Recorded data
☆ ☆ ☆ ☆
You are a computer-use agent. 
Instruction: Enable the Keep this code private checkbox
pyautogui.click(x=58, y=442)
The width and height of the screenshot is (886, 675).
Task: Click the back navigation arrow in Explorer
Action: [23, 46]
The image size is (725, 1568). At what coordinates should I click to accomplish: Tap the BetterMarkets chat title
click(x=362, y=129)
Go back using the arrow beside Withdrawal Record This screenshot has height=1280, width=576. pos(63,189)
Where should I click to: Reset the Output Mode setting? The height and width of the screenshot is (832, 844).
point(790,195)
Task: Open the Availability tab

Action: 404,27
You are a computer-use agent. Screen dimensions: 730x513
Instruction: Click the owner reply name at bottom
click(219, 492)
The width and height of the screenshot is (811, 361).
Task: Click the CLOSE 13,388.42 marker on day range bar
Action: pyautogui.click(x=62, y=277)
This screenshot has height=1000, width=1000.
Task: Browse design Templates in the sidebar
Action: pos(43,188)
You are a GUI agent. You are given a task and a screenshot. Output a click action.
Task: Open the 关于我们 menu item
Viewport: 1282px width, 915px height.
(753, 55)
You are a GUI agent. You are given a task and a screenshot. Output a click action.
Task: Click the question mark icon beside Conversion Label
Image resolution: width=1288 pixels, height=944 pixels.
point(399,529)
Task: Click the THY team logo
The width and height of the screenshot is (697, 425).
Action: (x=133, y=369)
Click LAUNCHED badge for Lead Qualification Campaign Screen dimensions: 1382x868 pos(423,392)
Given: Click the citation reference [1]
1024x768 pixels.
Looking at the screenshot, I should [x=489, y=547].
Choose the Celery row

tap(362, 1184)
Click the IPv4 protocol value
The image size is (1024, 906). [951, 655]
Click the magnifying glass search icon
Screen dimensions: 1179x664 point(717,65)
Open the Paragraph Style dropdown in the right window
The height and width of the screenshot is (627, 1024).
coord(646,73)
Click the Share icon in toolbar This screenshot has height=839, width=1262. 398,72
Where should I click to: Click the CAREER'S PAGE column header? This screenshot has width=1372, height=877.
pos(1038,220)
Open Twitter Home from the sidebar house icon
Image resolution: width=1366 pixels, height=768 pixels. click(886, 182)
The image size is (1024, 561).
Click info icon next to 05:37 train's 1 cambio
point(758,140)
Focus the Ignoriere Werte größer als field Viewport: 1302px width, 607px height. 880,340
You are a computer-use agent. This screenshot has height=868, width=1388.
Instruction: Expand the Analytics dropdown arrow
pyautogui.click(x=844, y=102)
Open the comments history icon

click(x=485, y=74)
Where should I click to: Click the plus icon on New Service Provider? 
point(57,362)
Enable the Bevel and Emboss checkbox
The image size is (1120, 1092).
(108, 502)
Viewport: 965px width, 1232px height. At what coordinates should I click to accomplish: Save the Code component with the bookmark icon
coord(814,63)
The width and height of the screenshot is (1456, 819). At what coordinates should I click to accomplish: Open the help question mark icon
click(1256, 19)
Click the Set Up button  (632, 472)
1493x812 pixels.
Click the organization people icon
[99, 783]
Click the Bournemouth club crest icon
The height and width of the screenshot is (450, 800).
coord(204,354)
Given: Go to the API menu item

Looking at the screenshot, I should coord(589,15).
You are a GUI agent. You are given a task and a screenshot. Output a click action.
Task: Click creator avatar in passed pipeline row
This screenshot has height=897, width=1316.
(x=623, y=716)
☆ ☆ ☆ ☆
Problem statement =>
Transcribe the rows above without any change, beginning at the line that contains "Task: Click the THY team logo" and ending after the line that contains "Screen dimensions: 1179x664 point(717,65)".

Result of this exercise =>
Task: Click the THY team logo
The width and height of the screenshot is (697, 425).
Action: (x=133, y=369)
Click LAUNCHED badge for Lead Qualification Campaign Screen dimensions: 1382x868 pos(423,392)
Given: Click the citation reference [1]
1024x768 pixels.
Looking at the screenshot, I should [x=489, y=547].
Choose the Celery row

tap(362, 1184)
Click the IPv4 protocol value
The image size is (1024, 906). [951, 655]
Click the magnifying glass search icon
Screen dimensions: 1179x664 point(717,65)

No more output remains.